Problem 4: It’s too relaxed
Jay Kloppenberg
Co-founder @ Impactful Executive | McKinsey & Co. | Co-founder @ African School for Excellence | Our greatest performance tool is the environment we create
As part of the launch of The Impactful Executive, Dr Ali Monadjem and I have launched a newsletter focused on the topics of organizational health and performance. Over eight weeks on this site, I will post the previous eight articles from that newsletter, an 8-part series on the problems and solutions with corporate training and professional development in 2024.
The introduction to the series can be found here
If you'd like to read the whole thing now, please go to https://newsletter.impactfulexec.com/
Corporate training is a $300 billion global industry, but much of the training offered is ineffective. Over six weeks, I am detailing six reasons I’ve seen for that ineffectiveness, and how they can be addressed.
Today’s focus…
Problem 4: It’s too relaxed
It is 1 hour before Game 7 of the 1962 NBA Finals, between the Boston Celtics and the Los Angeles Lakers, and things are tense.
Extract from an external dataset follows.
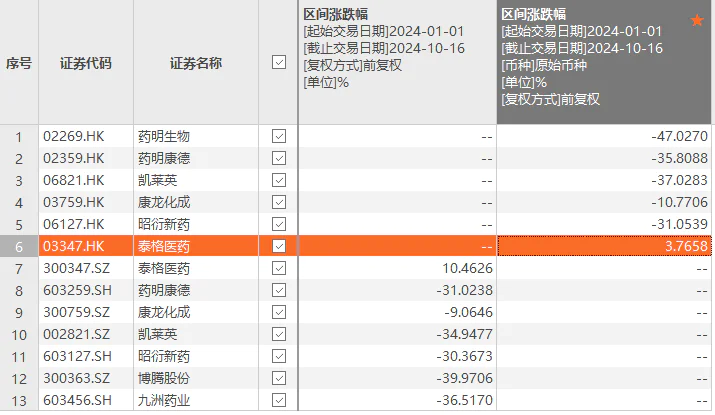The height and width of the screenshot is (415, 715).
Task: Toggle the select-all checkbox in header row
Action: (279, 63)
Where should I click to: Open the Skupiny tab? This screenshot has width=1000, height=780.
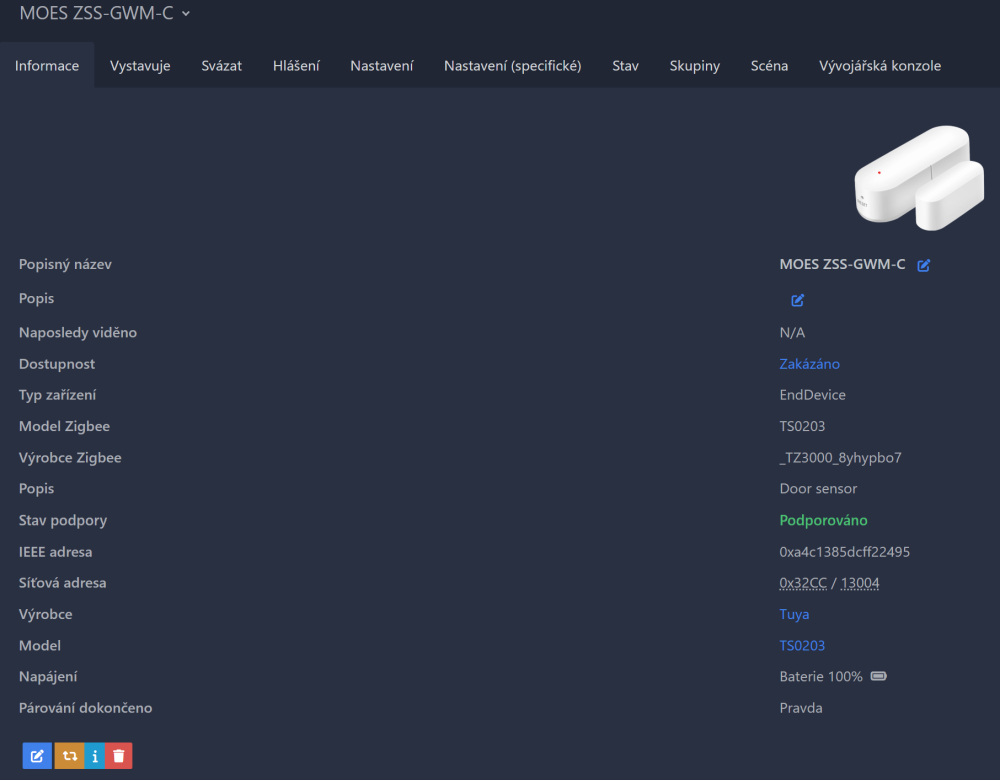(x=694, y=66)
Facing elimination, the defending champion Celtics had gone to Los Angeles and pulled out Game 6 to even the series at 3 games apiece, setting up a winner-take-all grudge match back in Boston.
And now Bill Russell, the Celtics’ best player, is in the bathroom, throwing up.
You would expect his teammates and coaches to be terrified. It is the biggest game of the season! How can they win with their best player so ill that he is vomiting ahead of the game?! What will they do?!
Except, no one is concerned at all. If anything, they are relieved. After all, this is not at all unusual for Russell, who becomes so nervous and stressed that he does this before every big game. So when they hear him vomiting, no one is concerned—they know he is ready to go.
Russell goes on to submit the greatest Game 7 performance in NBA Finals history: 30 points and an NBA Finals record 40 rebounds. He wins a do-or-die game once again—over the course of his basketball career he will go on to go 22-0 in such games, a record no one has approached since.
So I guess the nerves and stress didn’t hold him back too much.
In fact, for all the ink spilled over the years about the negative health impacts of stress, there exists in parallel a body of research showing that some stress—short, acute, intense feelings of stress and anxiety–can lead to increased performance and personal growth.
As this article from the Harvard Business Review puts it, “Think about a time when you experienced substantial personal or professional growth, or a time when you performed at your highest level…we are willing to bet that those times invariably involved some stress or struggle.”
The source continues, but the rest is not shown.